Q&A with Josh Makower, MD, General Partner, New Enterprise Associates

by | Jul 4, 2016 | Alliances, Education, Fogarty Innovation, Mentoring, Thought Leadership

Josh Makower is one of the most accomplished, varied and prolific innovators, entrepreneurs, inventors and venture capitalists in the medical technology community. He is currently a general partner at New Enterprise Associates (NEA), a global venture capital firm, leading its medtech and healthtech practice. Makower is also the founder and chairman of ExploraMed, a medical device incubator that has created notable companies such as Acclarent, EndoMatrix and TransVascular; and founder of several other healthcare-related companies.

When he is not creating companies, he serves as a consulting professor at Stanford University School of Medicine and as mentor to the Fogarty Institute startups. Makower is also the co-founder of Stanford’s Biodesign Innovation program and holds over 300 patents and patent applications for various medical devices.

We had the privilege to catch up with Makower to discuss his career, his thoughts and tips for startups, the challenges and opportunities he sees in medtech and medical trends that excite him the most.

Q. How did you first become involved in healthcare and medical technology?

A. Since I was a young boy, I have always been fascinated by the wonder and complexity of the human body and finding ways to help people live healthy lives, with less suffering. I found my way into engineering and bioengineering at MIT to learn how technology could enhance and improve people’s lives. I then went to medical school to learn more about the body and its physiology, and to help play a role in helping shape the future of healthcare.

Immediately after medical school I joined Pfizer, where I had an opportunity to partake in the development of the next generation of medical devices and in identifying the best process for innovating new medical technologies. In 1995, I used that same process to create the incubator ExploraMed and, a couple of years later, to train medical students at Stanford. The Stanford program led to the co-creation of Stanford Biodesign, with Paul Yock, where that process is still taught.

Q. How did you get involved with the Fogarty Institute and what are your thoughts on the role the organization plays in advancing medical technology?

I have always had a very high regard for Dr. Fogarty, a medical pioneer and entrepreneur who helped lead the way with high methodical standards for improving innovation.

Dr. Fogarty was also a pioneer in creating a space (the Fogarty Institute) where early-stage startups could grow “strong” enough to convert to a bigger platform. The Institute essentially creates more runway for these startups to advance and potentially thrive, and, similarly to Y Combinator, offers a good transition for early innovators before they are ready for full investment.

Many of our Biodesign fellows have joined the Institute, which is a natural next step in the innovation process for these young entrepreneurs. The Institute has been transformational in the Valley for allowing companies to potentially create life-improving devices that would otherwise likely be challenged to survive on their own.

Q. What do you look for in a startups when you are considering an investment?

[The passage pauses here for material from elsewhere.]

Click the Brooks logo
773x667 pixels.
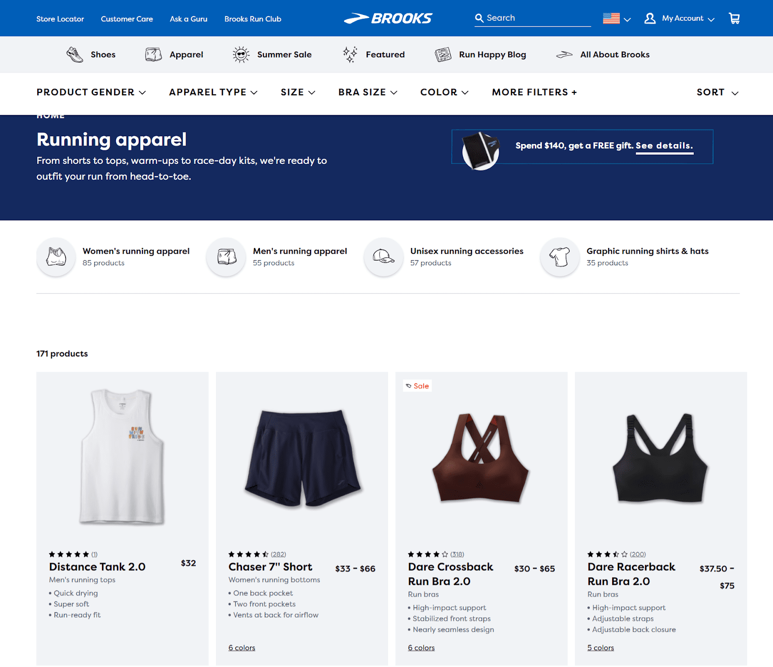tap(388, 18)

A. NEA manages fairly large funds and we have our own criteria. We are still dedicated to medtech; however, the companies need to be of substantial size. We look at how big the opportunity is – there are many great opportunities that unfortunately are rather small – and the technology needs to be “needle moving” for a firm of our size and scope. We also look at the impact a company makes on medicine and if it is transformational. We will likely be less excited about a company developing a device that is following a market rather then leading it. We also like to back strong leaders and extremely experienced management teams.

Q. What are your top tips for early-stage startups to best position themselves to secure funding?

A. First, they have to have an amazing team. The more experienced, the better. If the CEO has a strong track record, that goes a long way. Second, you need to have a sizable and significant opportunity you are addressing, and be able to describe it in a clear and concise way. Third, make sure you have good patent protection. Finally, you need to have a strong regulatory and financial strategy in place.

Q. What are the challenges and opportunities you see in medtech?

A. The challenge: The number of financial backers has dramatically decreased in the past years due to FDA regulations and the global financial crisis. The fact is that things are taking longer and it is getting more expensive to get a product to market. There is a lack of dollars available and there are fewer acquirers. Also, it’s a significant challenge to stay private longer, and it’s very expensive.

Because an environment exists where it takes longer and longer to gain market approval by regulators, an increasing number of investors are walking away from this innovative field.

The opportunity: There has never been a better time to go after improving people’s lives. It’s a tremendous dream and there are still many opportunities to make a positive impact.

Q. What are some of the trends you are most excited about?

A. I am particularly excited about the consumer healthtech space. Consumers are becoming increasingly aware of finding health solutions online, and they are much more active in seeking answers.

Technology embedded in phones, sensory technology and cloud-based products will enhance people’s quality of life and ability to find solutions directly without having to go to a physician’s office. This opens a whole new guild of device technology that is more accessible and will allow people to stay healthier and improve outcomes while reducing the cost of care.